What this exercise asks =>
A - In the tokenization chapter, why can the vocabulary not be changed without retraining the model?
B - Write the next part of the tokenization chapter, picking up right after its last sentence.

Source text =>
....
5 Tokenization

A tokenizer is the map between text and the integer ids a model actually reads. By the end of this chapter a reader can explain why almost every frontier model uses byte-level BPE, what unigram and tokenizer-free schemes trade against it, and why this one early choice quietly caps downstream quality and is among the hardest decisions in the stack to revisit.

5.1 Problem

A transformer does not see text. It sees a sequence of integers drawn from a fixed vocabulary, each mapped to a row of an embedding matrix. Something has to turn a stream of Unicode into that sequence, and the tokenizer is that something. The choice looks like plumbing and behaves like a foundation.

Three constraints make it hard. The vocabulary must be finite and fixed before training begins, yet text is open: new words, code, emoji, and languages the designer never enumerated must still encode without failure. The segmentation must be cheap, because tokenization runs over the entire corpus on CPU fleets ahead of the GPU run, as covered in Chapter 4. And the result is permanent: the embedding and output matrices are sized to the vocabulary, so the vocabulary cannot change without retraining the model. A tokenizer trained on a skewed corpus caps quality for everything under-represented in it, and that ceiling is invisible until evaluation. This is the chapter’s thesis: the tokenizer choice bounds downstream quality and is close to irreversible.

5.2 Design

The dominant answer is subword tokenization: a vocabulary of pieces smaller than words but larger than characters, sized so common words are single tokens while rare words decompose into known parts. This resolves the open-vocabulary problem. Any string is representable because the pieces bottom out at units that always exist, and frequent text stays short because common sequences are merged into single ids.
....
Supplied information =>
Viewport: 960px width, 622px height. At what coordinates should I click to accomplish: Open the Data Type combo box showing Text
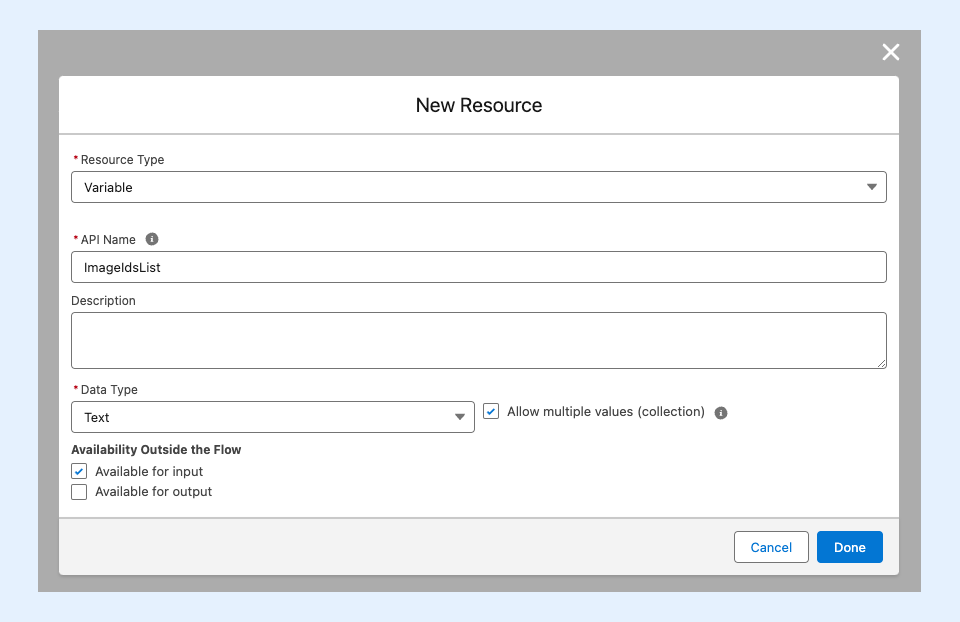click(x=260, y=417)
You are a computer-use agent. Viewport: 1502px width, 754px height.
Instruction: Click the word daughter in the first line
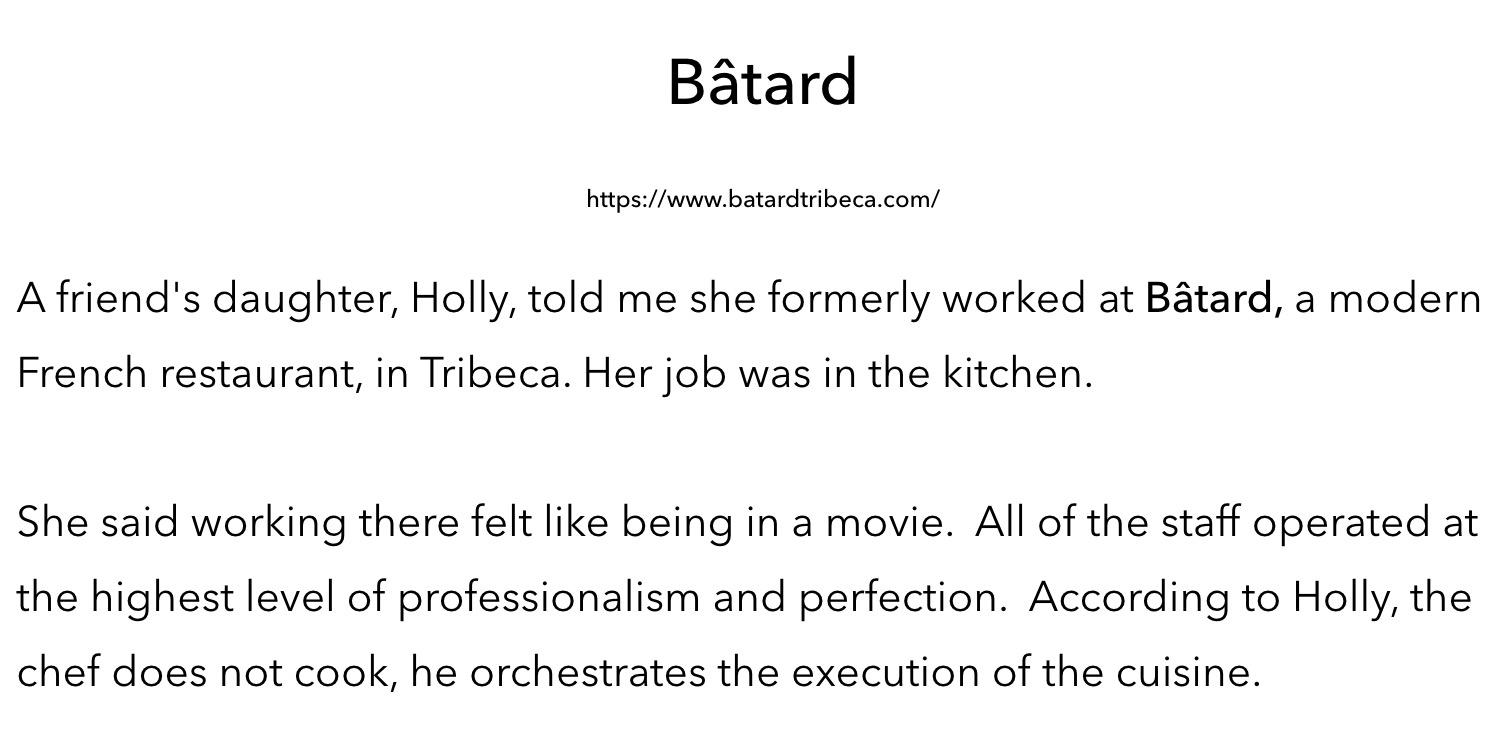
....
Answers given =>
A - Because the embedding and output matrices are sized to the vocabulary.

B -
Byte-pair encoding (BPE) is the workhorse construction. Start from a base alphabet, count adjacent pair frequencies across the corpus, merge the most frequent pair into a new symbol, and repeat until the vocabulary reaches its target size. The learned merge list is the tokenizer; encoding replays the merges in order.

# BPE training, conceptual
vocab = set(base_symbols)
merges = []
while len(vocab) < target_size:
    pair = most_frequent_adjacent_pair(corpus, vocab)
    merges.append(pair)
    vocab.add(merge(pair))

The decisive refinement is to run BPE over raw bytes rather than Unicode characters. With 256 byte values as the base alphabet, every possible input encodes with zero out-of-vocabulary risk, even text the tokenizer never saw, and there is no separate unknown token to handle. This is byte-level BPE, and it is why the same tokenizer can ingest English, code, a new emoji, and a script absent from its training data. Byte-fallback gives a near-equivalent guarantee in character-based schemes by decomposing any unseen character into its underlying bytes.

A second design question is the objective. BPE is greedy and frequency-driven, with no probabilistic model of how a string should split. The unigram language model offers an alternative: posit that a sentence is a bag of subword pieces with independent probabilities, start from a large candidate vocabulary, and prune pieces whose removal least hurts the corpus likelihood. Unigram yields a principled segmentation and, because it defines a distribution over segmentations, supports subword regularization: sampling alternative splits at training time as a form of augmentation.

Two parameters set by the data pipeline govern the rest. Vocabulary size trades sequence length against matrix size, and the tokenizer’s own training corpus bakes in which languages and domains get short, efficient encodings. Both are frozen here and consumed, not chosen, downstream.

5.3 Evolution

Tokenization moved from words to bytes in three steps, each removing a failure of the last.

Word-level vocabularies came first and broke on the open-vocabulary problem: any word absent from the table became a single unknown token, discarding its content. Character-level models removed the unknown token but made sequences long and forced the model to relearn spelling from scratch, spending depth on what a vocabulary could have stored.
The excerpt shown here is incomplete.